Title: Simulating the natural motion of living creatures
Speaker: Dr Jungdam Won ()
Simulating the natural motion of living creatures have always been at the heart of research interests in computer graphics and animation. Recent movies and video games featured realistic, computer-generated creatures based on special effect technology. Flying creatures have great attention because of its unique and beautiful motions. Physics-based control for flying creatures such as birds, which guarantees physical plausibility of the resultant motion, has not been widely studied due to several technical difficulties such as under-actuation, complex musculoskeletal interactions, and high-dimensionality. In this talk, several different approaches to tackle the challenges will be introduced. First, we recorded the motion of a dove using marker-based optical motion capture and high-speed video cameras. The bird flight data thus acquired allow us to parameterize natural wingbeat cycles and provide the simulated bird with reference trajectories to track in physics simulation. A data augmentation method is also introduced to construct a regression-based controller. Second, we trained deep neural networks that generate appropriate control signals when the state of the flying creature is given. Starting from a user-provided keyframe animation, the learning is automatically proceeded by deep reinforcement learning equipped with evolutionary strategies to improve the convergence rate and the quality of the control.

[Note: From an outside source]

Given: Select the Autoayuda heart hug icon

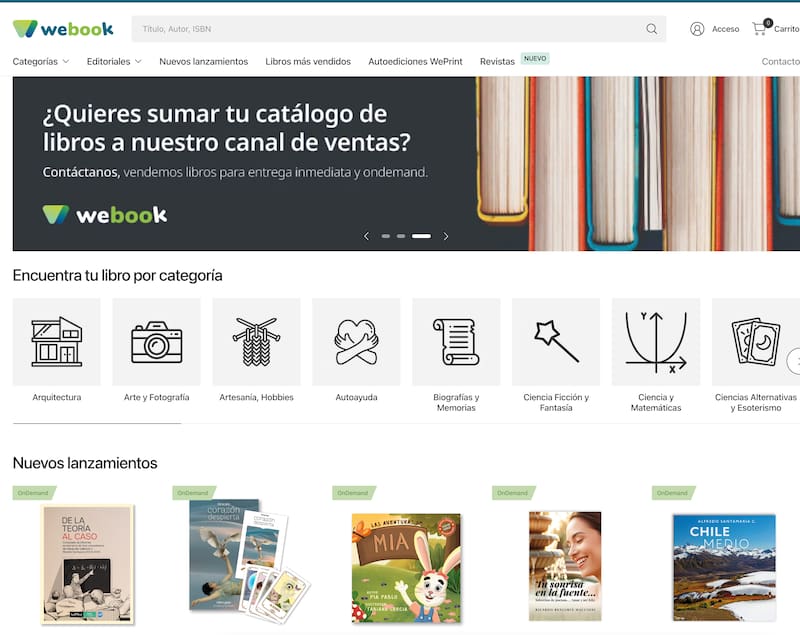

Jungdam Won is a post-doctoral researcher in Movement Research Lab. at Seoul National University. He received his Ph.D. and B.S. in Computer Science and Engineering from Seoul National University, Korea, in 2017, and 2011, respectively. He worked at Disney Research Los Angeles as a Lab Associate Intern with Jehee Lee, Carol O’Sullivan, and Jessica K. Hodgins in 2013. His current areas of research interests are character animations, where physics-based control, motion capture, and machine learning approaches have been applied.